Admin,2016-05-17 07:08:53

                Sekretaris Daerah (Sekda) Pemerintah Kabupaten Mojokerto, Herry Suwito, mewakili  Bupati Mojokerto, Mustofa Kamal Pasa, menyampaikan amanat tentang transformasi spiritual dan sosial pada acara Peringatan Isra’ Mi’raj 1437 H Tahun 2016, di Pendopo Graha Majatama, Senin 16 Mei 2016 pagi.

            “Pada peringatan Isra’ Mi’raj 1437 H ini, mari kita transformasikan nilai spiritual dan sosial dalam diri kita menuju arah lebih baik. Spiritual dalam arti meningkatkan iman dan taqwa kepada Allah, sedangkan sosial artinya lebih memperbaiki hubungan dengan sesama yakni dari kesesalan menuju kesholehan,” ucap Herry.

            Herry menambahkan pula pentingannya evaluasi dalam proses pembangunan, demikian juga dengan sikap menghormati hukum, melaksanakan tata kelola pemerintahan yang baik, dan mengedepankan demokrasi yang santun  dan berakhlaq.

            “Kabupaten kita terus berbenah diri, evaluasi sangat diperlukan dalam sebuah proses tata kelola pemerintahan yang sehat. Dengan menghormati hukum dan menjunjung demokrasi yang santun, insyallah sari kebaikan dari peristiwa agung perjalanan Isra’ Mi’raj turut menaungi pemerintahan kita,” harapnya.

            Asisten Pemerintahan dan Kesra, Akhmad Jazuli, juga menerangkan bahwa kegiatan ini dilakukan untuk menunjukkan kecintaan umat Islam terhadap Rasulullah Muhammad SAW. Peristiwa Isra Miraj merupakan perjalanan Rasulullah untuk menerima perintah shalat 5 waktu. Dengan melaksanakan sholat secara baik dan benar akan mencegah serta menghindarkan umat islam dari perbuatan keji dan mungkar, seperti yang sudah diamanahkan dalam Al-Quran.

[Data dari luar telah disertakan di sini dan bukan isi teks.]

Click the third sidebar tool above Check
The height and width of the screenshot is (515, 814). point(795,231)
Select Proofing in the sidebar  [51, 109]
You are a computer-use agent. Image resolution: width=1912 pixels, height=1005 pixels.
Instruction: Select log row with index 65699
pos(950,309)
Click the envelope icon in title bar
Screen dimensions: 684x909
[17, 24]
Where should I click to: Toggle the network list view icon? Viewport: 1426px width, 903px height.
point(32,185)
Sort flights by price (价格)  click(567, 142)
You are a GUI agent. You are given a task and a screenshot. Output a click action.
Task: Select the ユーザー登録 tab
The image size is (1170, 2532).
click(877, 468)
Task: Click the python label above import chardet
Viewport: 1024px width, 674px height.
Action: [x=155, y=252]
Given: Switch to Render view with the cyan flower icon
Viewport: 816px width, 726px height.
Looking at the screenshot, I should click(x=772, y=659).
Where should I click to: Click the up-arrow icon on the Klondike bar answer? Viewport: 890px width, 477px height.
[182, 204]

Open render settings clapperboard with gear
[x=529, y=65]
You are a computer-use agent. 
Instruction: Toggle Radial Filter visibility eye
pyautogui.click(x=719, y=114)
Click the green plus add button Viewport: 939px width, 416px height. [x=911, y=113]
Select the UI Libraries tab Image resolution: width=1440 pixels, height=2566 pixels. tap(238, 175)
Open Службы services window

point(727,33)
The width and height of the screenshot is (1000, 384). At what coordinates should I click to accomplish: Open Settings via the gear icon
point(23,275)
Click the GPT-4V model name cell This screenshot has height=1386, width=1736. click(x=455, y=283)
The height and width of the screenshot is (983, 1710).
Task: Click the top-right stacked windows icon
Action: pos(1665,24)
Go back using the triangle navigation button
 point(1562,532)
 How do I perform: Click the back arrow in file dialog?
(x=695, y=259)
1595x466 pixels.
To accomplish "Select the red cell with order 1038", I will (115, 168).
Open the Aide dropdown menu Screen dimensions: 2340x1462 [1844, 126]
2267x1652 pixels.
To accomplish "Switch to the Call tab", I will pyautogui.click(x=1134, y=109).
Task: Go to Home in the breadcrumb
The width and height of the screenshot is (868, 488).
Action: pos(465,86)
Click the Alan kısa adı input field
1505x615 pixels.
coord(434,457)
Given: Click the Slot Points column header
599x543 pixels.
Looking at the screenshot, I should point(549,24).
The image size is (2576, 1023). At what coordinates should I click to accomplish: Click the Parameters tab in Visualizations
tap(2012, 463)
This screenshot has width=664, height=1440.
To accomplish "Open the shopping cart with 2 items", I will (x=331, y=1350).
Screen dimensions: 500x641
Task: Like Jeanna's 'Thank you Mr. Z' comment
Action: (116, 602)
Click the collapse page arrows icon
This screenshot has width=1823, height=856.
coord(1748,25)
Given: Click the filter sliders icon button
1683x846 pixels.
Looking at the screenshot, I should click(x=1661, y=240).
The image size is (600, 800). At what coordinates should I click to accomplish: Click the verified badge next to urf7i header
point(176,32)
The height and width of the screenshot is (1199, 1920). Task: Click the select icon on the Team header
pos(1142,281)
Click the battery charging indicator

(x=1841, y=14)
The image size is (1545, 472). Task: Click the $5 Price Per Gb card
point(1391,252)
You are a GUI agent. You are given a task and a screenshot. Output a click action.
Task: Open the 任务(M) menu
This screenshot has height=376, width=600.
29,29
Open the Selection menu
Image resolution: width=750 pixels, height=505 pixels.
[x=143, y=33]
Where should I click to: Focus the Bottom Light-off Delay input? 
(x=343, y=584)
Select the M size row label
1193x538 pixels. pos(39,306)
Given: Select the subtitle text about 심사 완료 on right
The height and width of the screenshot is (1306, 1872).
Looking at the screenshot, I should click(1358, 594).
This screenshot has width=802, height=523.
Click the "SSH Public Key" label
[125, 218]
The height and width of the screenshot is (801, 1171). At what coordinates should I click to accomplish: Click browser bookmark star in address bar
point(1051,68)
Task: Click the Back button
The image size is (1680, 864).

                Kepala Instalasi Paliatif Kanker dan Bebas Nyeri RSUD dr. Soetomo, dr. Agus Ali Fauzi, PGD Pall Med, dihadirkan sebagai penceramah sekaligus motivator. Paliatif sendiri adalah suatu pendekatan yang bertujuan untuk meningkatkan kualitas kehidupan pasien dan keluarganya, menghadapi masalah yang berhubungan dengan penyakit yang mengancam jiwa.

            Teknik ini berguna untuk mencegah dan meringankan penderitaan, melalui identifikasi awal dan penilaian serta terapi psikososial dan spiritual. Salah satu tantangan paliatif adalah bagaimana para tenaga kesehatan menghadapi persoalan kematian pasien (sakaratul maut)  dengan penyakit stadium terminal. Pemahaman akan hal ini disampaikan secara ilmiah namun tetap gaya Islami oleh Agus Ali Fauzi, dengan mengangkat tema ‘bahagia dan sehat dengan rasa syukur’.

            “Banyak yang belum menyadari bahwa mutu kesehatan jasmani sebenarnya tergantung apa yang terjadi dalam rohani. Kita tidak boleh menyalahkan asupan makanan sebagai ‘biang kerok’. Seharusnya kita harus introspeksi diri, apakah kita menikmati hidup? Apakah kita mudah memaafkan sesama? Apakah kita sudah ikhlas bekerja tanpa dibayangi uang yang besar? Tidak bersungut-sungut jika diberi pekerjaan? Apakah kita mudah tersinggung dan sakit hati? Semua makanan boleh dikonsumsi, asal tidak berlebih. Bersyukur atas setiap oksigen (nikmat) yang kita hirup dan sadar kekuasaan Allah melebihi apapun, akan menggerus segala penyakit rohani yang merugikan jasmani,” tutur lulusan Kedokteran Unair 1988.(Bagian PDE+Bagian Humas Protokol) . 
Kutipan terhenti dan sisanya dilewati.